They walked into the BMO Harris Bradley Center Wednesday night, had their tickets scanned, and picked up one of the free Fear the Deer posters. Many folks headed right to their seats. But plenty lingered in the arena’s west atrium for a while. The family of four with two kids. The perhaps-retired couple. The two mid-20s buddies in Milwaukee Bucks jerseys. The two women wearing their 30s or 40s well.
What caught their eyes were the three tripods standing between the ticket-takers and the stage where a band called In The Know played their pregame tunes. Or rather, what the tripods displayed: large artist’s renderings of the new Downtown arena and entertainment district, unveiled by Bucks officials in that very atrium earlier in the day.
The new arrivals crowded up close to the new imaginings, pointing to this detail here or that one up there. They stood back to take pictures with their smartphones. The two women regarded the renderings with arms crossed, as if perusing the Milwaukee Art Museum’s O’Keeffes. Off to the side, In The Know played The Cure’s “Just Like Heaven.” And, when everyone’s look-sees were done, and they turned to go find their seats, they usually did so with smiles, even if a few mumbled a few words about money.
For so many years, so many folks have asked for increased ambition from the Milwaukee Bucks.
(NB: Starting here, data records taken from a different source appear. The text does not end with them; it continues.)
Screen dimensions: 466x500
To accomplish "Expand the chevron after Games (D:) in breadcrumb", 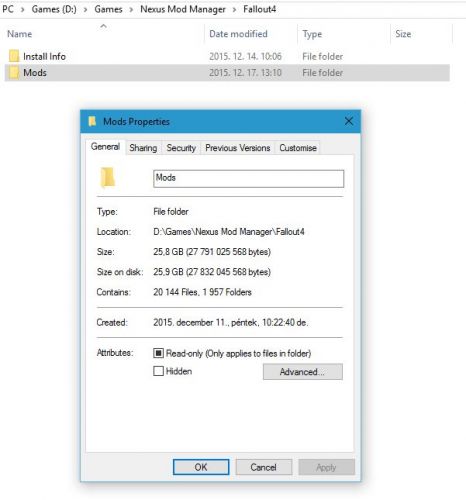I will [86, 10].
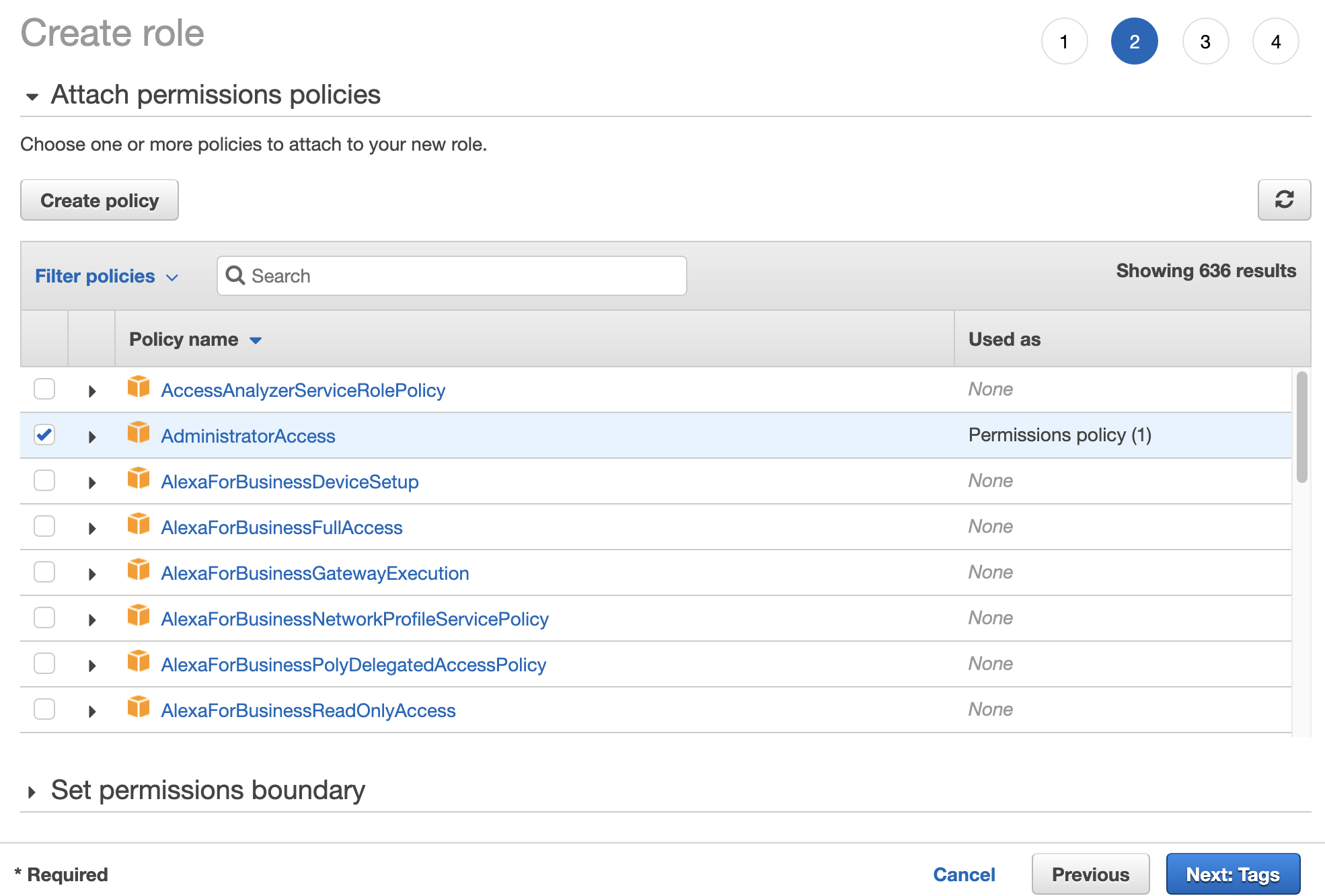Viewport: 1325px width, 896px height.
Task: Click the Create policy button
Action: [x=99, y=200]
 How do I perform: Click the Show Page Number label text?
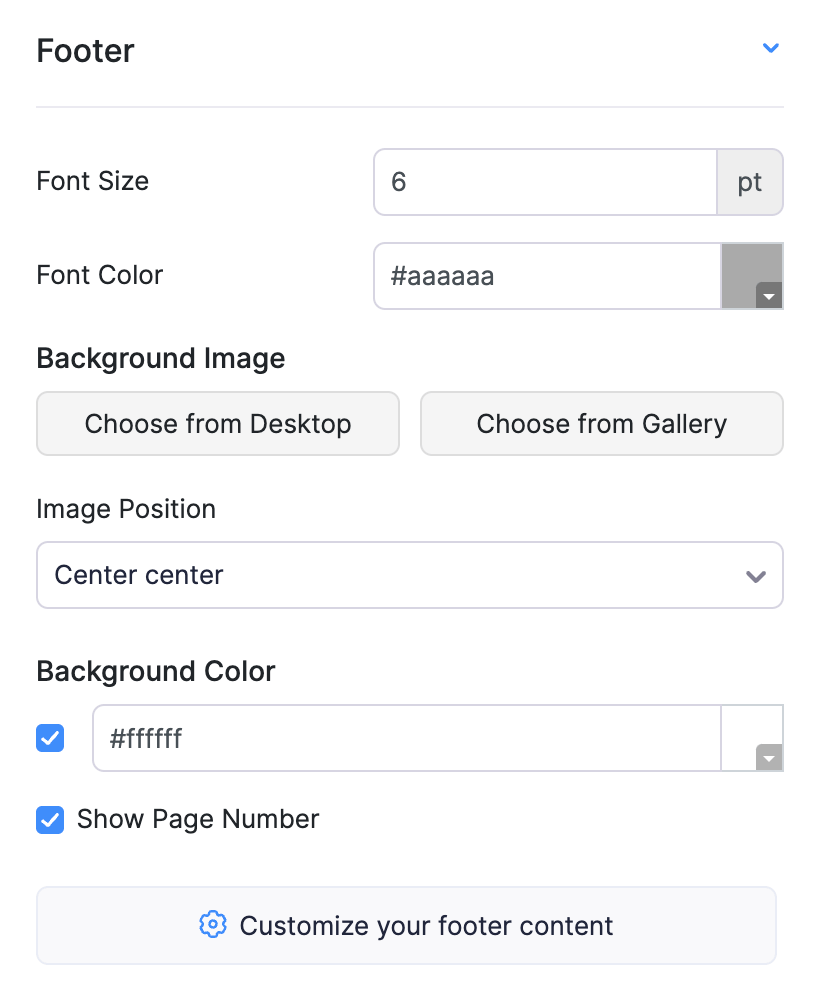point(198,820)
And now, on this night, so many folks saw renderings of just that.
Nothing about this new arena plan is half-hearted, and it is just an “arena” plan like Lambeau is just a field. Should the billion-dollar enterprise come to fruition – half of that money going toward the arena proper, half toward surrounding it with residential and entertainment developments – it will do nothing less than transform the very feel of Downtown Milwaukee. It seems destined to create a dividing line in the city’s history, a place folks once knew before the construction, a different entity they lived in afterward.
If that sounds like hyperbole, look around Milwaukee today and point to a section of town offering all that’s envisioned by the new arena district. Sure, some corners of town check off some of the boxes – the Summerfest grounds, Water Street, the Menomonee Valley – but none can provide the whole catalytic package. Look around the history of Milwaukee and find another development to rival it. Such things just don’t happen here on that scale.
Of course, it’s all just pictures on cardboard right now, albeit quite attractive pictures crafted with quite a future in mind. Browse through the renderings and see what catches your eye. The arena’s striking glass exterior or wavelike roofline. The easy walk to the Milwaukee River, or the easy drive to I-94. Bango in front of an outdoor beer garden. That same outdoor plaza’s giant video board, positioning it as a grand viewing venue for grand sporting events. The towers sprouting up to encircle everything.
It’s all big and audacious and just the type of thing that blossoming cities do in their metro areas. The Populous folks who spearheaded its design also did the new Yankee Stadium and the new arena in Orlando, Fla. Here, on the drawing board, is Milwaukee’s next Calatrava.
Assuming, of course, the check is written. Assuming enough people here agree with the vision, enough power-brokers agree to shed Milwaukee’s long-cautious skin for bolder trappings.
We are a city with many needs, many of which are more important than sports and entertainment. We should also be a city and state that can figure out how to meet all of those needs. We’ve got smart folks around these parts, and here’s an opportunity that calls for them to be smart together. And if we decline it this time, why would anyone else offer such an opportunity again?
If you want to attract investors, you’ve got to first invest in yourself. Here is something that will change the way folks view Milwaukee, and even how Milwaukeeans view themselves.
We just have to show some more ambition.